As all of us speculate with starry eyes about the possibilities of technology in ten, twenty or fifty years’ time, one type of future tech is already having a tremendous impact on our schools today: artificial intelligence.

In 1968, Philip K. Dick wrote a futuristic novel set in January 2021: Do Androids Dream of Electric Sheep was a highly influential story, inspiring the film Blade Runner in 1982. Fast forward 53 years and we haven’t colonised Mars, we don’t fly to work in hover cars but, as Philip K. Dick predicted, artificial intelligence is having an increasingly significant impact on our daily lives.

Artificial intelligence (AI) is the ability of machines to mimic human capabilities in a way that we’d consider ‘smart’. Think self-driving cars, chatbots and voice recognition. It’s everywhere in our lives—and, for students, that includes the classroom.

We can all agree that the future is unknown. And with it, so is the future job market. However, there’s wholehearted agreement that the future will depend in some way on AI and that, in order to thrive in the workforce of tomorrow, today’s students will need to be literate in this type of technology.

While there is some concern around the privacy and security of data that belongs to students and teachers, along with reports of bias in some existing AI-driven platforms, AI has largely been embraced in lockstep with an evolving debate around ethics.

This grey area in itself offers an important starting point when working with students. A critical literacy step that asks students to recognise where AI is already active in society—while beginning to understand that its application can have positive and negative impacts.

Despite the concerns, there’s no doubt that AI offers practical learning opportunities and tangible outcomes for students and teachers alike as well as preparing students to be active participants in a rapidly progressing future.

The beauty of AI is that it can be integrated at any age and stage of the curriculum, and when it comes to using AI in the classroom, the easiest starting point is teaching students how to code.

While a Year 2 student may not code with the same sophistication as a Year 9, they can certainly benefit from a simplified lesson on how machines—or robots—make decisions, particularly if the lesson plan can be in some way linked to everyday life.
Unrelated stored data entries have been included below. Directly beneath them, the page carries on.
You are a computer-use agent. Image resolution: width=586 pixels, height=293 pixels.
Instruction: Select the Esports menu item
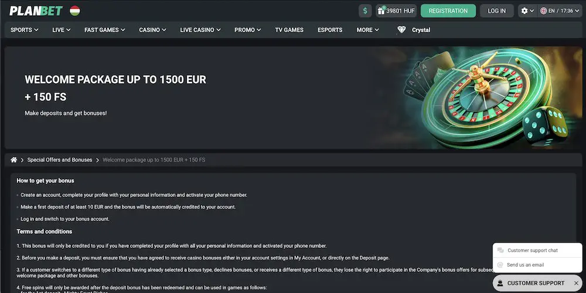click(330, 30)
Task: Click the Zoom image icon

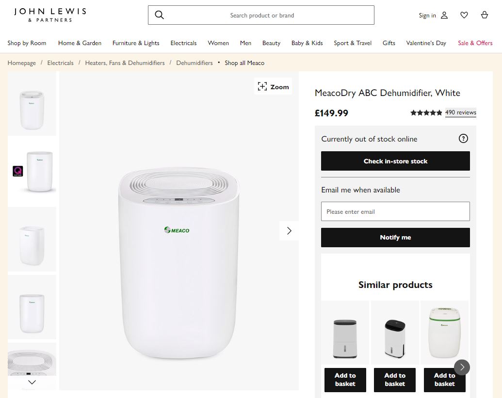Action: point(262,86)
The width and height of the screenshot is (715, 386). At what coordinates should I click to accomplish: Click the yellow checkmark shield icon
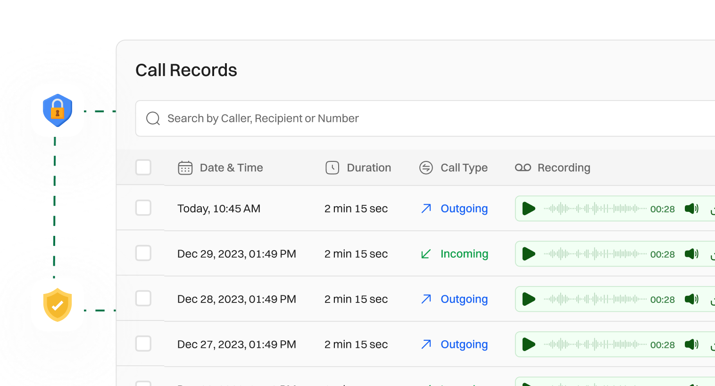click(58, 305)
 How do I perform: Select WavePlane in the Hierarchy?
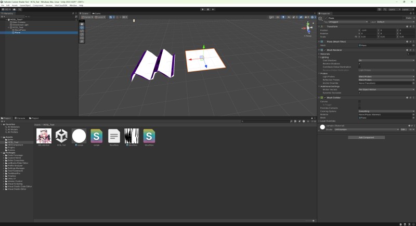tap(19, 30)
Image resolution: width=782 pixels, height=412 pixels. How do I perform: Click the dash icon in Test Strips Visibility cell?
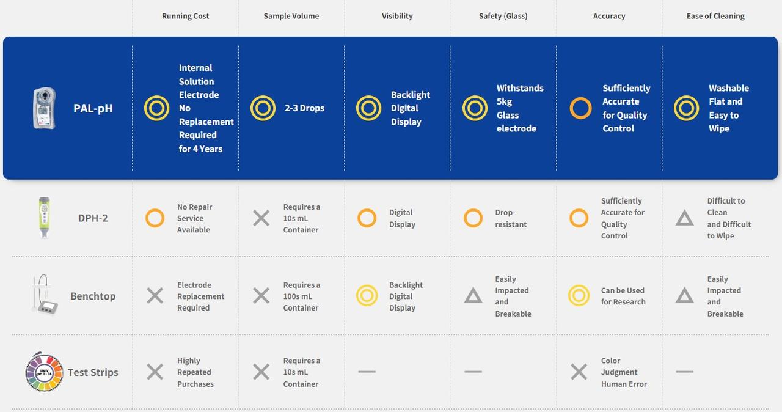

Early exposure to AI means students can grasp and master new ways of thinking earlier in life. This is particularly important given that the sector is continually evolving. An early introduction to basic AI concepts can set a solid foundation for life-long fluency and comprehension.

Learning how to code also allows students to develop a rich palette of life skills, such as:

Persistence – coding asks students to take complex problems and break them into smaller, more manageable parts.

Creativity – coding requires a different way of thinking and encourages looking for solutions that may seem at first unlikely.

Collaboration – coding invites students to learn alongside their peers, working to solve problems and build solutions together.

Communication – coding allows students to communicate in a simple and specific nonverbal language to the computer, while also giving them the opportunity to explain problems clearly with their peers.

Satisfaction – coding is logical but also creative, rewarding and fun; if you know how to code, you know how to develop astounding creations. The only limit is your imagination.

Robot kits like Alpha Mini can help students to learn and understand code, while enabling them to build and create new things.

We’re already seeing the ingenuity of Australian students as they learn more about AI in the classroom. For example, two Year 11 students from Werribee Secondary College in Victoria were state winners for an AI-powered wheelchair design in Microsoft’s AI for Good Schools Challenge late last year.

The ‘eChair’ helps users find the best route to their destination and features voice activation and braille, increasing its usability for a range of access needs. The students placed fourth in a national competition of 600+ entries—all responding to the call out for positive real-world AI designs.

While we don’t know what the future has in store for us 53 years from now, it certainly looks bright when in the hands of our creative and innovative students.